*Ausgangstext*
________________________

# GEF Kanäle



## Guest (28. Jan 2008)

hallo an alle,

ich bin gef anfänger und möchte gerne ein kanal/rohr modellieren, dass flüssigkeit von einem device zum andern transportieren soll...die devices sind im moment einfach quadrate und die kanäle PolylineConnections und vom prinzip funktionierts auch, jetzt sitze ich seit ein paar tagen an nem problem zu dem mir verschiedene ansätze eingefallen sind, jedoch keiner funktioniert. ich möchte nämlich, wie bei kanälen üblich, die connections nicht als einfach polyline zeichnen.
meine ansätze waren:
1. im editpart des kanals zusätzlich eine polyline zeichnen, die sich in refreshvisuals immer wieder auf die polyline legt.
jedoch funktioniert die translation irgendwie nich, ausserdem hätte ich dann probleme beim drag&drop der connection bendpoints.
2. eine kanalklasse von polyline erben lassen und eine seele(einfache polyline) als attribut hinzufügen. jedoch hab ich keine ahnung wie ich dem updatemanager klar machen kann, dass er die mit zeichnen soll.

...das waren auch schon meine ideen, wie gesagt ich bin anfänger, vielleicht kann mir jmd von euch einen ansatz geben.

________________________

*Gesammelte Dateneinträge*
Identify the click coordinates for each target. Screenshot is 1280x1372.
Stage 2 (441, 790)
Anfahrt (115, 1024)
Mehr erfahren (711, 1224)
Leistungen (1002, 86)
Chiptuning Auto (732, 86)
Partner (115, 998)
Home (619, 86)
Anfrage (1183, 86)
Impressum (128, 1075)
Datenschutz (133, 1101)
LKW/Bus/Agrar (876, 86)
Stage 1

________________________

*Ihre Aufgabe*
Geben Sie aus dem Ausgangstext den Abschnitt von „ich bin gef“ bis einschließlich „einfach polyline zeichnen.“ wortgetreu wieder.

*Antwort*
ich bin gef anfänger und möchte gerne ein kanal/rohr modellieren, dass flüssigkeit von einem device zum andern transportieren soll...die devices sind im moment einfach quadrate und die kanäle PolylineConnections und vom prinzip funktionierts auch, jetzt sitze ich seit ein paar tagen an nem problem zu dem mir verschiedene ansätze eingefallen sind, jedoch keiner funktioniert. ich möchte nämlich, wie bei kanälen üblich, die connections nicht als einfach polyline zeichnen.